A FARM has been fined £60,000 after a 43 year-old tipper truck driver was electrocuted as he delivered stone on their land.

Paddy Rice was killed when he stepped out of his truck which had struck 11,000 volts overhead power lines in a field near a huge log pile where he had been told to tip the stone.

Exeter Magistrates Court was told the log pile was the third “overflow” area where the stone was to be tipped which was along a track on the 2,000 acre estate.

Witness Martin Bragg said overhead power cables should be a “red flag” to drivers of diggers and tipper lorries.

Father of three Paddy, from Copplestone, near Crediton, was on his third drop at the site at VB Farms Spreyton estate at Spreyton near Crediton in May 2021 when the tragic incident happened.

The 6' 6" tall worker was described as a “very experienced sensible driver” and his family said he was a “kind, hard working man who is dreadfully missed”.

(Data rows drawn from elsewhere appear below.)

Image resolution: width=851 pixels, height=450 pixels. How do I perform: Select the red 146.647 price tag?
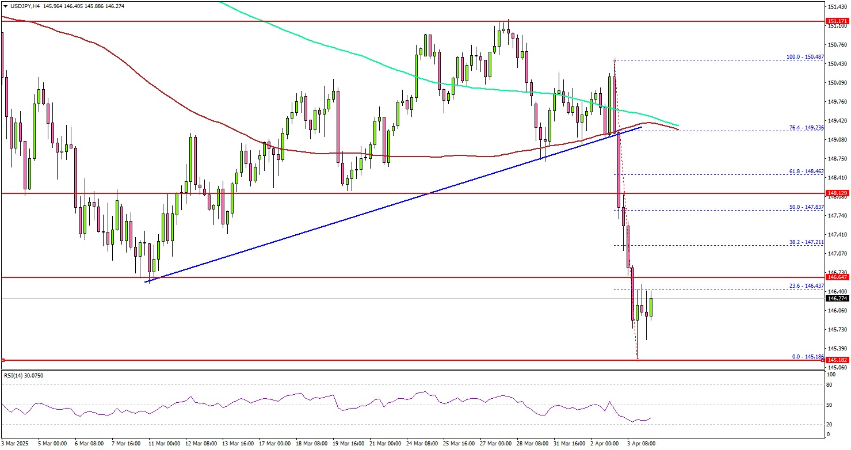point(838,277)
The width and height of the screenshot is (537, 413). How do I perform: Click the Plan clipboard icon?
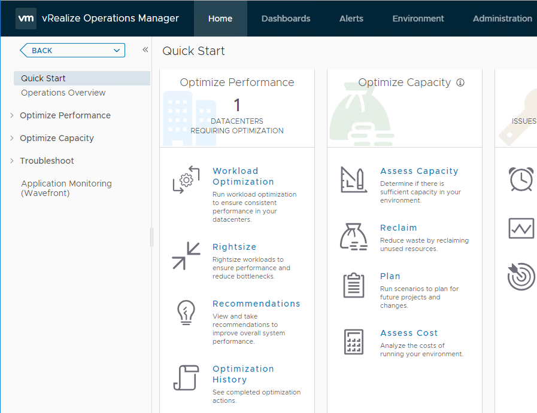[353, 285]
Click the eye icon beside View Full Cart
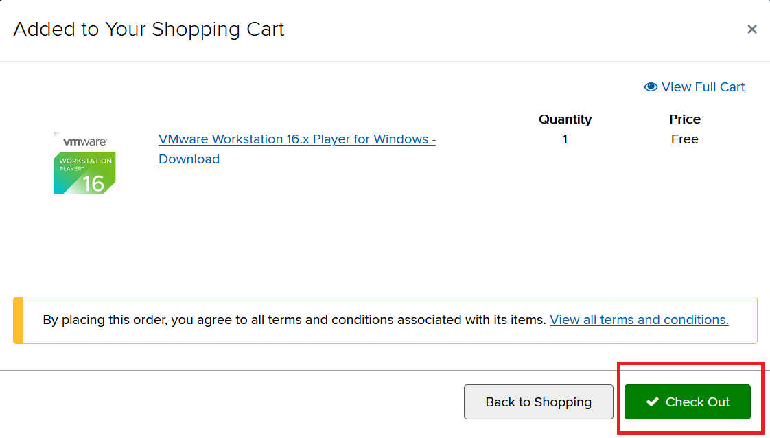The height and width of the screenshot is (438, 770). click(651, 87)
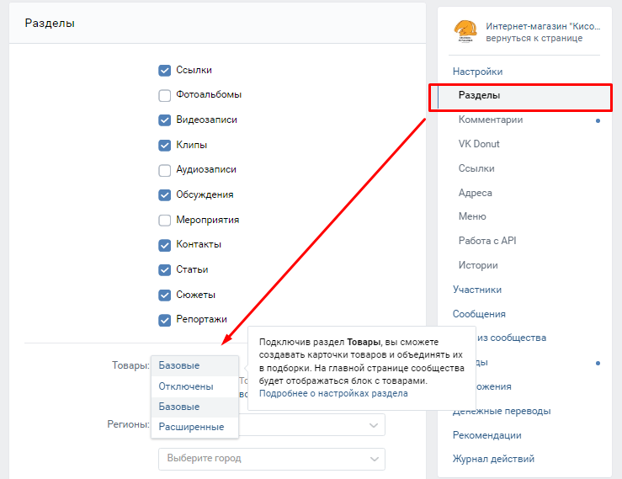Image resolution: width=622 pixels, height=479 pixels.
Task: Open the Выберите город dropdown
Action: [271, 459]
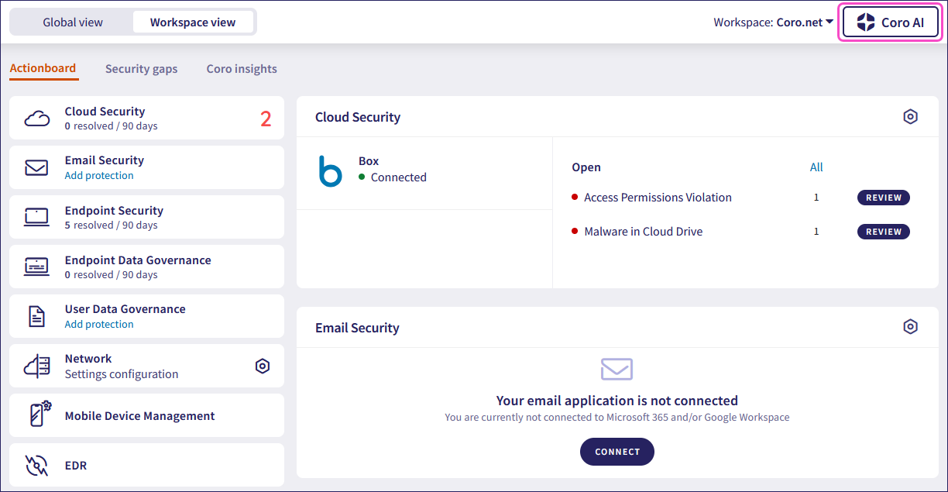
Task: Click the Network settings hexagon icon
Action: [x=263, y=366]
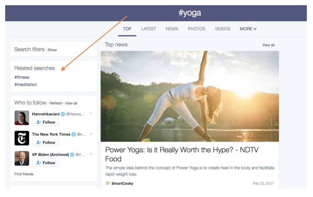Open the #meditation related search
The width and height of the screenshot is (313, 197).
[25, 85]
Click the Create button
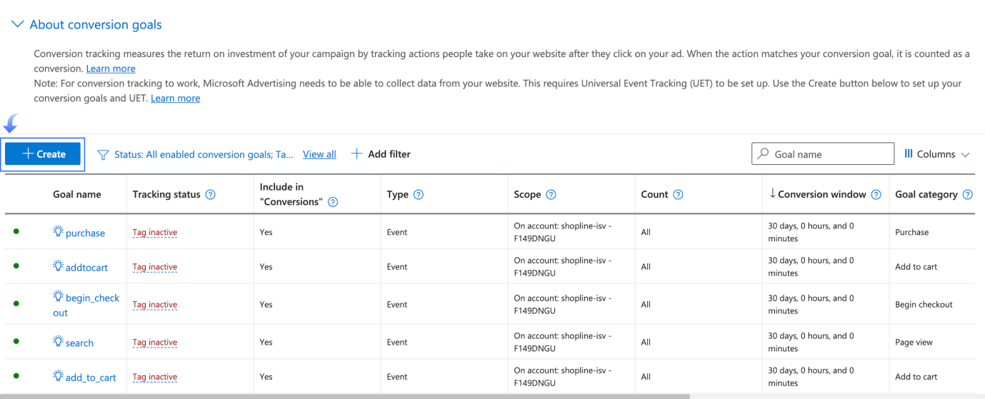The width and height of the screenshot is (985, 399). (x=44, y=154)
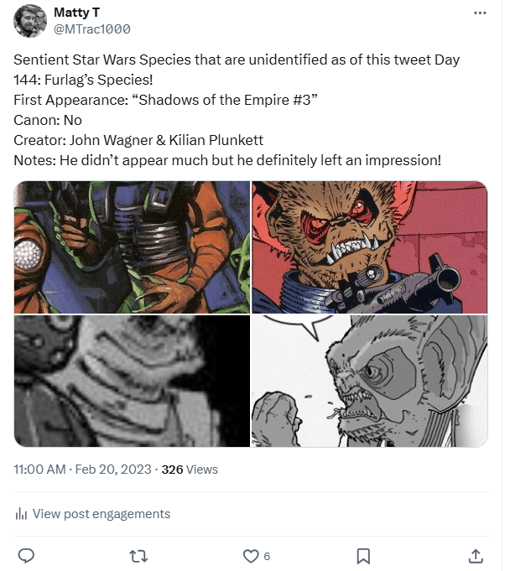The width and height of the screenshot is (505, 571).
Task: Click the Matty T display name
Action: [x=76, y=13]
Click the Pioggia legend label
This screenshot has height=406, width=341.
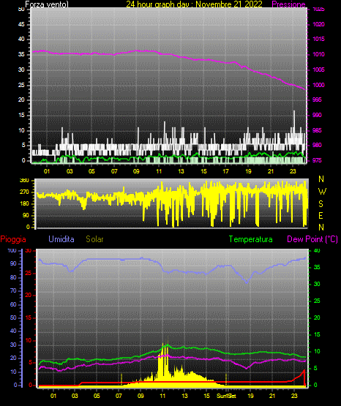[x=13, y=239]
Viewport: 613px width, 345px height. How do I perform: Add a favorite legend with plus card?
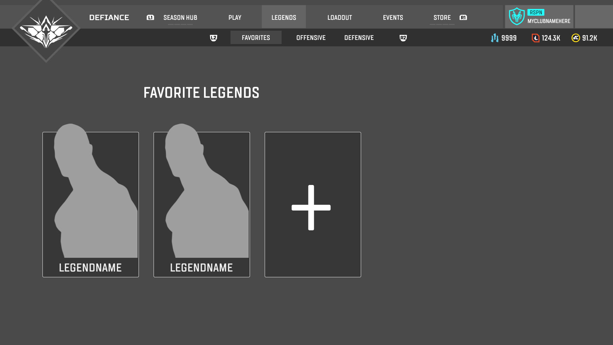pyautogui.click(x=313, y=204)
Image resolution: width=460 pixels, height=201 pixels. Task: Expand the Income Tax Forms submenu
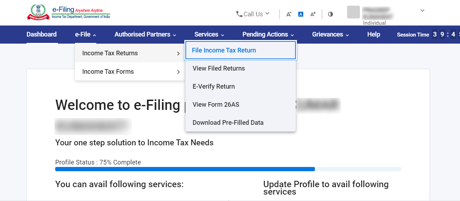pyautogui.click(x=130, y=72)
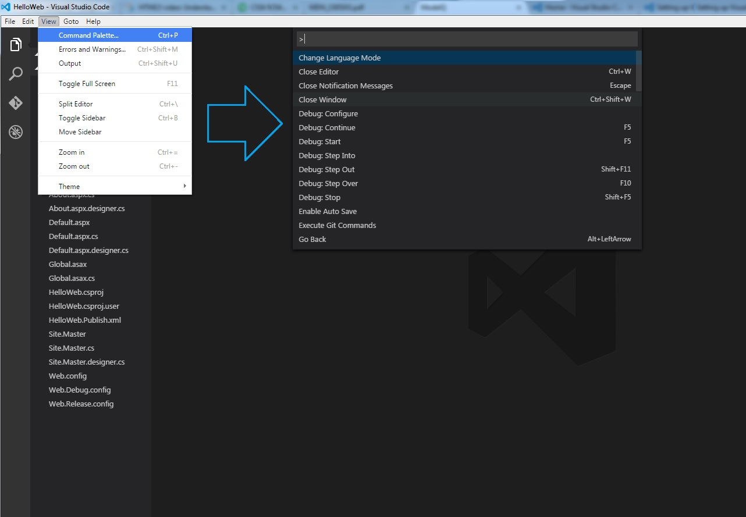Click the command palette text input field

(466, 38)
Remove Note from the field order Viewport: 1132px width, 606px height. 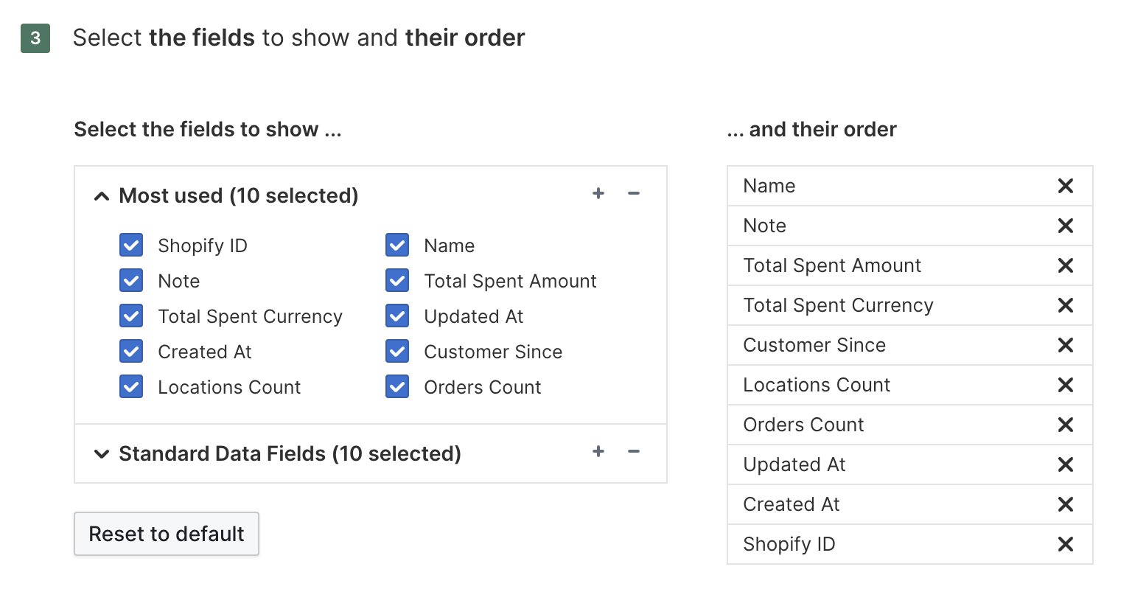(x=1066, y=226)
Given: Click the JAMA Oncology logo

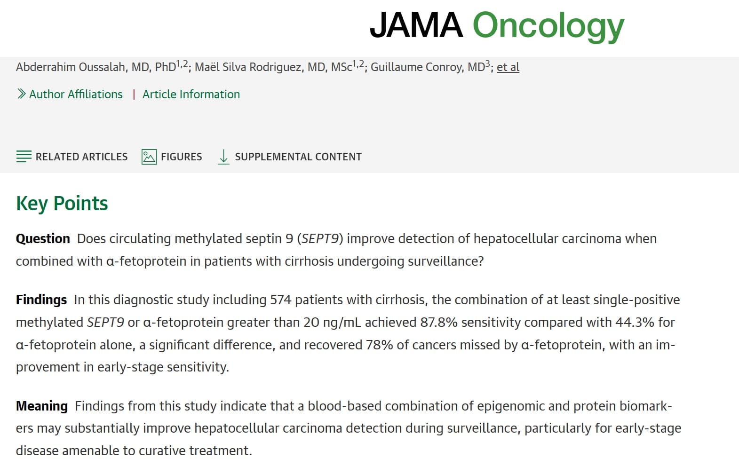Looking at the screenshot, I should (497, 25).
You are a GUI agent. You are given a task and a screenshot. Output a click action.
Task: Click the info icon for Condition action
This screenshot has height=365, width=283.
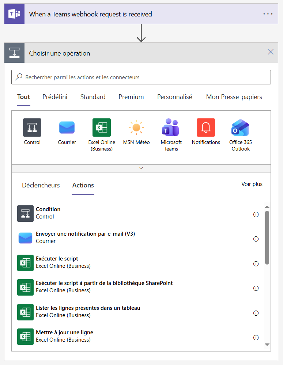tap(256, 214)
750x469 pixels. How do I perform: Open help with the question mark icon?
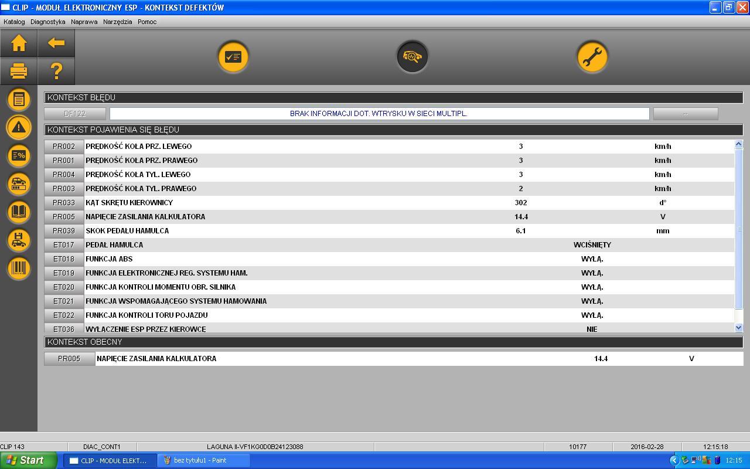(x=56, y=71)
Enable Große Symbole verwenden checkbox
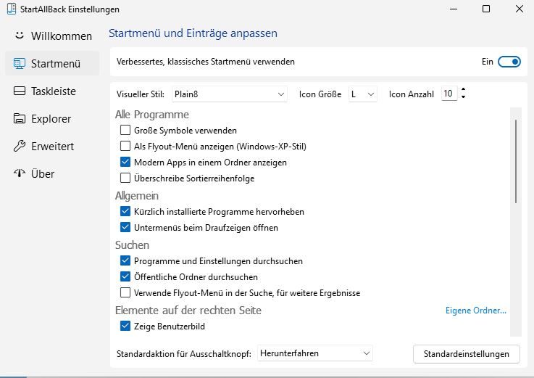This screenshot has width=534, height=378. tap(125, 131)
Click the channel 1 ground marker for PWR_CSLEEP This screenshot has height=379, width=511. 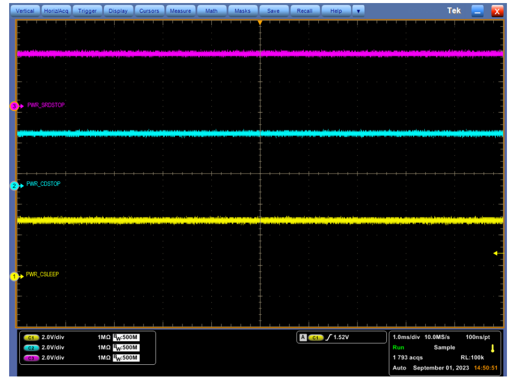(14, 276)
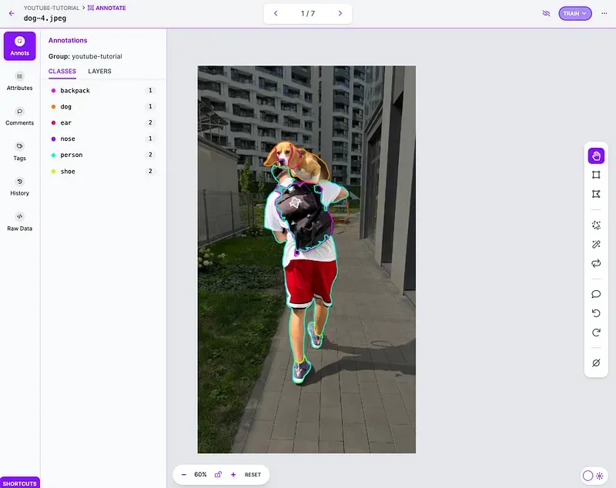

Farm manager George Perrott told the court he knew there were pylons in the field but did not think they posed an “excessive risk”.

He said signage systems had changed since the incident.

VB Farms - which has no previous convictions - denied breaching Health and Safety at Work laws in that work was carried out near overhead power lines in such a manner as to give rise to danger and exposing Paddy Rice and others to the risk of death.

District Judge Stuart Smith found the farm guilty after a one day trial saying which end of the log pile the stone was to be tipped was open to misinterpretation and no-one had shown Paddy Rice where to do this in person, unlike two previous sites where he had tipped the day before.

He said a risk assessment was not considered which could have saved Mr Rice from this “tragic and devastating” incident.

The court was told that health and safety standards at the farm were “far in excess of farming standards” and the farm also relied on external health and safety advisors.

But the judge said on this occasion measures were not adhered to or implemented and said farm manager Mr Perrott did not give regard to the power lines for works in that location.

The farm, which had a £1 million turnover in the last three years, said it had made improvements, introducing a mapping and bar code system.

It has got Western Power to map precisely where every overhead power cable is on its land.

The £60,000 fine and costs of £11,900 will be paid within 28 days.